Control circuitry 404 may receive instruction from a user by way of user input interface circuitry 410. User input circuitry 410 may be any suitable user interface circuitry, such as a remote control, mouse, trackball, keypad, keyboard, touch screen, touchpad, stylus input, joystick, voice recognition interface, or other user input interfaces. Display circuitry 412 may be provided as a stand-alone device or integrated with other elements of each one of user equipment device 400, 401. For example, display circuitry 412 may be a touchscreen or touch-sensitive display. In such circumstances, user input interface circuitry 410 may be integrated with or combined with display circuitry 412. In some embodiments, user input interface circuitry 410 includes a remote-control device having one or more microphones, buttons, keypads, any other components configured to receive user input or combinations thereof. For example, user input interface circuitry 410 may include a handheld remote-control device having an alphanumeric keypad and option buttons.

Audio output equipment 414 may be integrated with or combined with display circuitry 412. Display circuitry 412 may be one or more of a monitor, a television, a liquid crystal display (LCD) for a mobile device, amorphous silicon display, low-temperature polysilicon display, electronic ink display, electrophoretic display, active matrix display, electro-wetting display, electro-fluidic display, cathode ray tube display, light-emitting diode display, electroluminescent display, plasma display panel, high-performance addressing display, thin-film transistor display, organic light-emitting diode display, surface-conduction electron-emitter display (SED), laser television, carbon nanotubes, quantum dot display, interferometric modulator display, or any other suitable equipment for displaying visual images.

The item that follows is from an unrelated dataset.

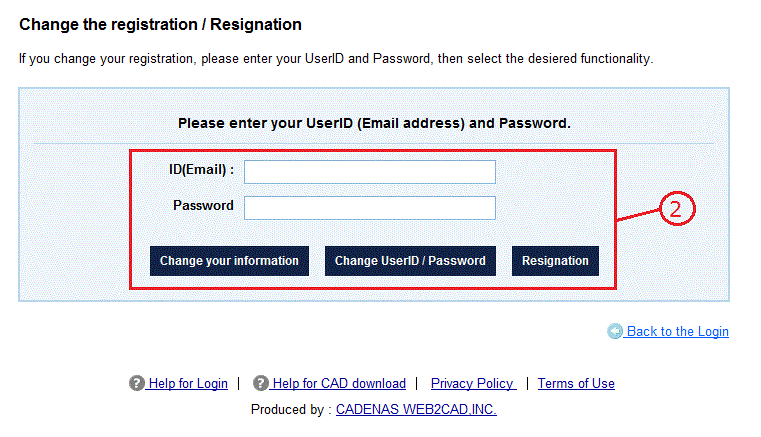
Task: Click the circled number 2 annotation
Action: [x=677, y=209]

A video card or graphics card may generate the output to the display circuitry 412. Audio output equipment 414 may be provided as integrated with other elements of each one of device 400 and equipment 401 or may be stand-alone units. An audio component of videos and other content displayed on display circuitry 412 may be played through speakers (or headphones) of audio output equipment 414. In some embodiments, audio may be distributed to a receiver (not shown), which processes and outputs the audio via speakers of audio output equipment 414. In some embodiments, for example, control circuitry 404 is configured to provide audio cues to a user, or other audio feedback to a user, using speakers of audio output equipment 414. There may be a separate microphone 416 or audio output equipment 414 may include a microphone configured to receive audio input such as voice commands or speech. For example, a user may speak letters or words that are received by the microphone and converted to text by control circuitry 404. In a further example, a user may voice commands that are received by a microphone and recognized by control circuitry 404. Camera 418 may be any suitable video camera integrated with the equipment or externally connected. Camera 418 may be a digital camera comprising a charge-coupled device (CCD) and/or a complementary metal-oxide semiconductor (CMOS) image sensor. Camera 418 may be an analog camera that converts to digital images via a video card.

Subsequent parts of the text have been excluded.